Desarrollo posterior del liberalismo

A lo largo del siglo XVIII un conjunto de pensadores, los llamados Ilustrados, contribuirán al desarrollo teórico del liberalismo: Hume, Mill, Montesquie, Voltaire, Rousseau y otros irán radicalizando las propuestas.

La Revolución Francesa y la Americana crearan el marco político de la modernidad, y la Revolución Industrial, que se inicia en Inglaterra, será la culminación del proyecto moderno. El liberalismo clásico, con su realización política, social y económica es, sin duda, la ideología de la modernidad naciente.

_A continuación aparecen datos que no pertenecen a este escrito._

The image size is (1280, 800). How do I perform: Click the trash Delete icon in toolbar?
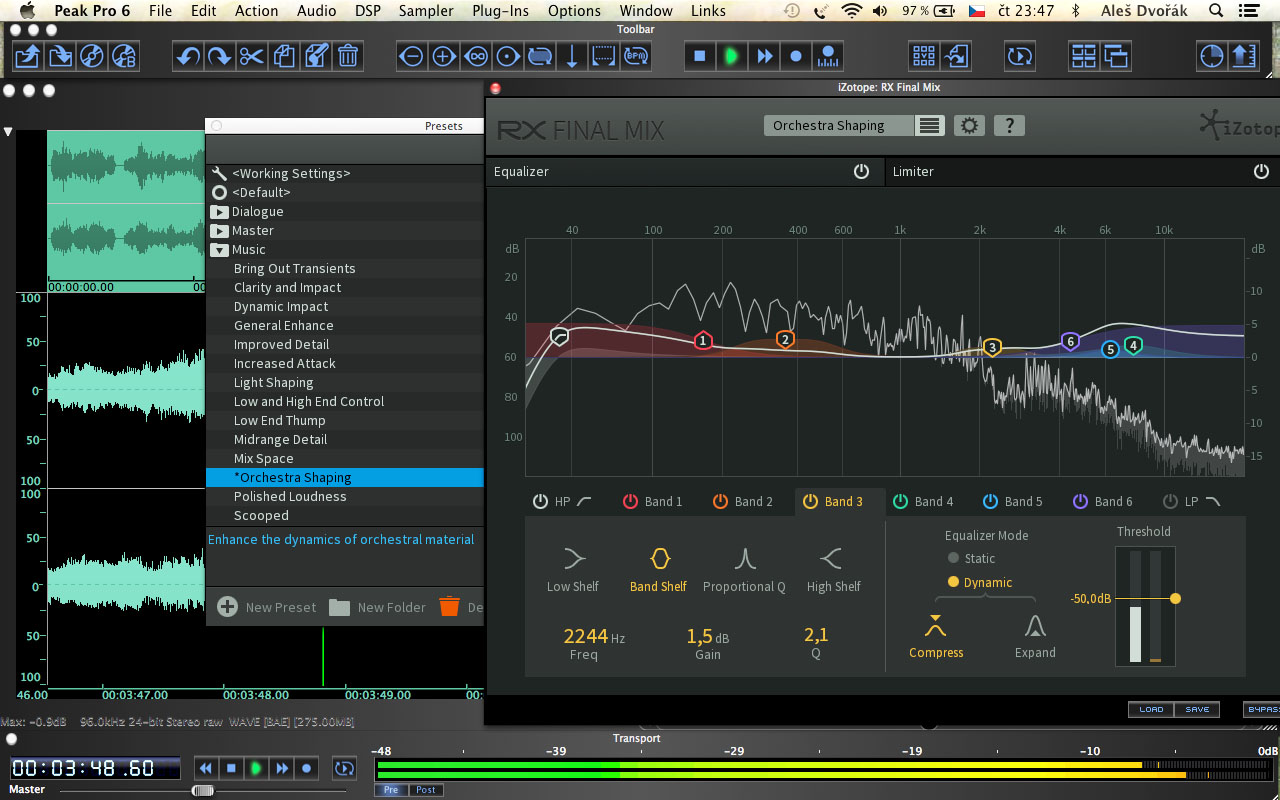[347, 56]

El individuo es su sujeto político. Filosóficamente, es el individuo como sujeto el que construye la realidad; sociopolíticamente es la libre asociación de individuos lo que constituye la sociedad, el gobierno civil y el estado; económicamente, es la combinación de los egoísmos individuales lo que, paradójicamente, construye la prosperidad de todos.

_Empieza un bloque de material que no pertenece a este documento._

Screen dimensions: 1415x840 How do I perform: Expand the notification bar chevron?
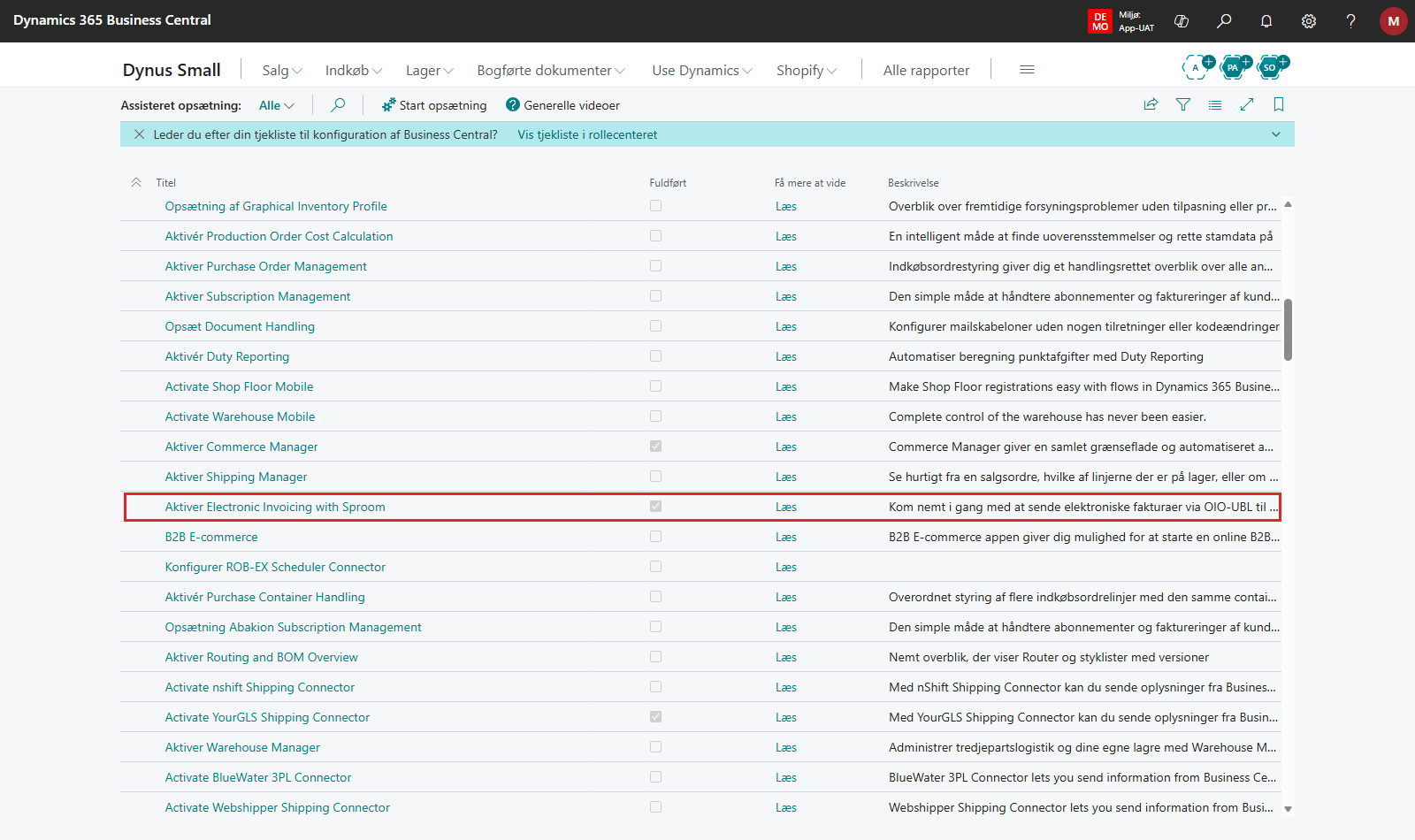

El liberalismo clásico pronto entrará en crisis, pero esta crisis del liberalismo no significa la crisis del proyecto moderno. Otras ideologías, como los fascismos o el comunismo, intentaran arrebatar al liberalismo la consecución del proyecto de la modernidad. Derrotados estos proyectos, el liberalismo, transmutado en neoliberalismo, marcará el tránsito de la modernidad a la posmodernidad. Pero de estos temas ya nos ocuparemos en trabajos posteriores.

[1] Kuhn, T.S. (1978) La estructura de las revoluciones científicas. Mexico, Madrid, Buenos Aires. Ed. Fondo de Cultura Económica.

[2] Solamente la llamada revolución darwinista, a finales del siglo XIX, ha tenido un impacto social y cultural comparable a la del siglo XVII

[3] Weber, M. (1984) L’etica protestant i l’esperit del capitalisme. Barcelona, Ed. 62/Diputació de Barcelona

[4] Obra Citada

[5] Merton, R.K. (1984) Ciencia, tecnología y sociedad en la Inglaterra del siglo XVII. Madrid, Alianza Editorial.

[6] Sombart, W. (1979) El Burgués. Madrid, Alianza Editorial. Ver también Alsina Calvés, J. (2013) Ramiro de Maeztu: del regeneracionismo a la contrarrevolución. Barcelona, Ediciones Nueva República.

[7] Daniel Bell (1977) Las contradicciones culturales del capitalismo. Madrid, Alianza Editorial

[8] Salvio Turró (1985) Descartes. Del Hermetismo a la nueva ciencia. Barcelona, Ed. Anthropos

[9] Desde el punto de vista epistemológico habría que citar su Ensayo sobre el entendimiento humano, pero este es otro tema.

[10] Elena, A. y Ordoñez, J. (1998) “De la Revolución Científica a la Revolución Industrial: la dimensión tecnológica del newtonianismo”. En Elena, A., Ordoñez, J. y Colubi, M. Después de Newton: ciencia y sociedad durante la primera revolución industrial. Barcelona, Ed. Anthropos.